This chapter deals with the management of sepsis in somebody without an immune system. The bone marrow transplant recipient is a good model of such a situation. Question 11 from the first paper of 2014 uses the bone marrow transplant as a backdrop for some sort of infectious-asounding diarrhoea.
The four stages of bone marrow transplantation
There are 4 well recognised risk periods in the population of BMT recipients. They follow a predictable time pattern. This is a timetable of the most common infectious complications one encounters on their road to new bone marrow.
Pathogens in the immunocompromised host
An immunocompetent host typically suffers sepsis at the hands of known, familiar enemies:
- E. coli
- Pseudomonas aeruginosa
An immunocompromised neutropenic host has much more to offer to a bacterium with ambition. There is a list of organisms which one needs to consider in addition to the above.
The CICM exam candidate should be able to not only regurgitate these, but produce some sort of rationale as to why they are being ordered.
The neutropenic broadside: empiric therapy for fever of unknown origin
This is not a recipe, but rather a list of options.
It is of course possible to unitelligently give all the antibiotics.
More skill is required to determine which are the appropriate ones.

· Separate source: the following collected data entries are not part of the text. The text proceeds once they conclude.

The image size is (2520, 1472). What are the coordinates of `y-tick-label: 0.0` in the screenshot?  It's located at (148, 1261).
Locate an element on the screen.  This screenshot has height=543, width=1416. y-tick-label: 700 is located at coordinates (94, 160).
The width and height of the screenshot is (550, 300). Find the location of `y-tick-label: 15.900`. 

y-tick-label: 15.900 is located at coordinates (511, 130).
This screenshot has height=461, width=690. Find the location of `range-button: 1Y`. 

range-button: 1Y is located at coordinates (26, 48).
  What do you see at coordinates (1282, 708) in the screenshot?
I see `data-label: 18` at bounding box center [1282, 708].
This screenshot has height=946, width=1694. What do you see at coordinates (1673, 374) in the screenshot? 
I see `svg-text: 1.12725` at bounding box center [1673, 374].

The Sanford Guide, in its recommendations regarding the high-risk neutropenic patient, suggests the following cocktail:
- Meropenem or Cefepime
- an echinocandin (eg. Caspofungin)
- Voriconazole if fever persists and the patient has had a good amount of anti-candida prophylaxis.
If CNS involvement is suspected:
- Vancomycin -to cover beta-lactam resistant gram-positives
- Ampicillin - to cover Listeria
- Ceftriaxone - to cover Strep pneumoniae
- Amphotericin - to cover Cryptococcus
- Trimethoprim/sulfamethoxazole - to cover P.jirovecii
If diarrhoea is present
- Metronidazole-to cover C.difficile
NIV instead of intubation
A good NEJM article has suggested that intermittent NIV for these people is a better option than intubation, or standard high flow oxygen via Venturi mask. Specifically, the group randomised to NIV were less likely to die in the ICU. The inclusion criteria in this study were a respiratory rate of over 30, evidence of pulmonary infiltrates, fever and the deterioration of gas exchange beyond a PaO2/FiO2 ratio of 200. The use of NIV very early in these patients (i.e. as soon as they met these criteria) was associated with a massive decrease in the in-ICU death rate (from 69% to 38%). Indeed the only deaths that occurred were in the patients who progressed to intubation; and the incidence of sinusitis and pneumonia were higher in the group who did not receive NIV.
Some might argue that the patients who ended up intubated had a more severe pulmonary sepsis and this skews the data. Perhaps that is true. But everyone who got VAP died in this study. Other data has demonstrated that the advantage of NIV in patients with respiratory failure rests on the decrease in the incidence of VAP. Ergo, to avoid VAP is to avoid a significant proportion of ICU mortality in the immunocompromised population.
Shall we admit this person to the ICU?
The evidence demonstrates that ICU doctors and haem/onc doctors frequently disagree as to who belongs in the ICU and who doesn’t. One specific study has asked us to broaden our admission policy, given that only 78.7% of the BMT patients we consider “too well” to benefit from ICU will survive at 30 days. There appears to be good reason to err on the side of caution; common sense suggests that some of these people will benefit from 1:1 nursing and regular intensivist attention and thus may survive longer; other will be palliated in a more controlled environment, and will suffer less in their final hours.
The family conference
The prognosis is grim; that much is clear at even the resident level. But let us take a closer look at the data. The same study that suggested we admit more people has demonstrated that BMT patients we actually subject to ICU did even worse than the patients whom we judge to be “to well”; of these people only 54.2% survive at 30 days. Another study summarises the findings of many reports, and comes up with a figure of 65% for 30-day mortality, in ICU or after discharge from it. The allogenic patients tend to do poorly at 100 days (5-10% survival) in comparison to autologous transplant recipients. Additionally, it seems multi-organ system failure in this group is associated with a 100% in-ICU mortality. In a meta-analysis of 2653 patients, the strongest independent predictors for 1-year mortality were mechanical ventilation and hemodialysis. In a study by Soubani et al, nobody with an admission lactate over 6 had survived.